Led by University of Illinois professor Scott Ogolsky, researchers used this information as well as monthly interviews to predict whether the relationships would last, which was defined as ending in marriage for the purposes of the study. Unsurprisingly, a couple's chance of "success" was heavily influenced by the amount of conflict in a relationship, but the study noted that it also depended on factors like "satisfaction, love, ambivalence, worries about marriage and leisure."
So what are the four kinds of relationships identified by the study? Let's take a look:
Partner-focused couples are, well, partner-focused. They put significant others above everything else in their lives, although researchers noted that this changed depending on how much time they spent together. This type of couple made up 30 percent of the group in the study, coming in just behind the following type...
Dramatic couples were the most common type, making up 34 percent of the group studied. They're characterized by lots of ups and downs in the relationship, and they don't tend to spend much time together.
Making up just 12 percent of the group, these couples have the most fights — but the underlying relationship is surprisingly strong.
4. Socially involved
Did you have to suppress an instinctive shudder just now? Socially-involved couples are that couple, aka the type of couple who spends a significant portion of their time interacting on social media (instead of, you know, actually seeing each other.) This group made up 19 percent of the couples in the study.

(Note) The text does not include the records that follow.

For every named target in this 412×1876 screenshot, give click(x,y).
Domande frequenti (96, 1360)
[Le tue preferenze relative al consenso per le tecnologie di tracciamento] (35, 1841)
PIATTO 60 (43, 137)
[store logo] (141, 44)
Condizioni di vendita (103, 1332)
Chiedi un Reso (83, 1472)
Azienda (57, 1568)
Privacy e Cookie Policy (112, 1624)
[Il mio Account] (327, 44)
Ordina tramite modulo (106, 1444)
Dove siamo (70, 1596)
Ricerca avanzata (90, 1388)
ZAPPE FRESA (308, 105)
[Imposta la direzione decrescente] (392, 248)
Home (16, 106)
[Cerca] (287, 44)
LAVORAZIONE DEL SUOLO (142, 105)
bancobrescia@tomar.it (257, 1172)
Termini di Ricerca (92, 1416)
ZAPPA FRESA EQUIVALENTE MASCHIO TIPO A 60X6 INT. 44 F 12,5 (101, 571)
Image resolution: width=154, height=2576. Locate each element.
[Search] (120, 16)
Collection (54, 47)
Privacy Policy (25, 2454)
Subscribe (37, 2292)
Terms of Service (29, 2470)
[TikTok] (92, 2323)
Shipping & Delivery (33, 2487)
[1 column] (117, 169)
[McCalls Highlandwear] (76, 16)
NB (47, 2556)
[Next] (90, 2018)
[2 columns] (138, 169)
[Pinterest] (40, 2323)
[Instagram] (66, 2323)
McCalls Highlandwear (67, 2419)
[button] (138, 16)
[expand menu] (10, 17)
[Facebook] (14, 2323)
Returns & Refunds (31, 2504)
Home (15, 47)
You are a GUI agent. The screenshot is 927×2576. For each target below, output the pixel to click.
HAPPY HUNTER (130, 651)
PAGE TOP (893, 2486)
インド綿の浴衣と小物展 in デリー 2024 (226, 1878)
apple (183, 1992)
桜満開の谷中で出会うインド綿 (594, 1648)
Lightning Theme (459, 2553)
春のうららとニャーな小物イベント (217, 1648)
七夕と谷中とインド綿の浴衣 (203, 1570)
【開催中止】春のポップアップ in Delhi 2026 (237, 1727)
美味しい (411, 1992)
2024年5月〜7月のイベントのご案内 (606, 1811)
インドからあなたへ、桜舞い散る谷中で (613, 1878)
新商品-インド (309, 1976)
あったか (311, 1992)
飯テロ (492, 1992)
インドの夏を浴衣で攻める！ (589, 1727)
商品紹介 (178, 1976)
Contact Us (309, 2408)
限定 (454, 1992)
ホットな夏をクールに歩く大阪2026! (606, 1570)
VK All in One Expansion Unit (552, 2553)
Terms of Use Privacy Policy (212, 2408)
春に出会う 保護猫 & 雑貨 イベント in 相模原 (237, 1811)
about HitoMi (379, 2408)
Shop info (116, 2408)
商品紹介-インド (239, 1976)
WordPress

And now, to answer the question on everyone's minds: Which type of couple stays together? According to the study, partner-focused couples are the most likely to get married, partially due to their high levels of positive interaction. In contrast, dramatic couples are the most likely to break up. If you think you're in a dramatic relationship, don't start freaking out just yet; the results of one research study aren't exactly a prophecy that you and your significant other are doomed to fail. It's a little more legitimate than the aforementioned personality quizzes, of course, but the success of a relationship ultimately comes down to the people in it. Besides, Allie and Noah were the ultimate dramatic couple, and they turned out just fine.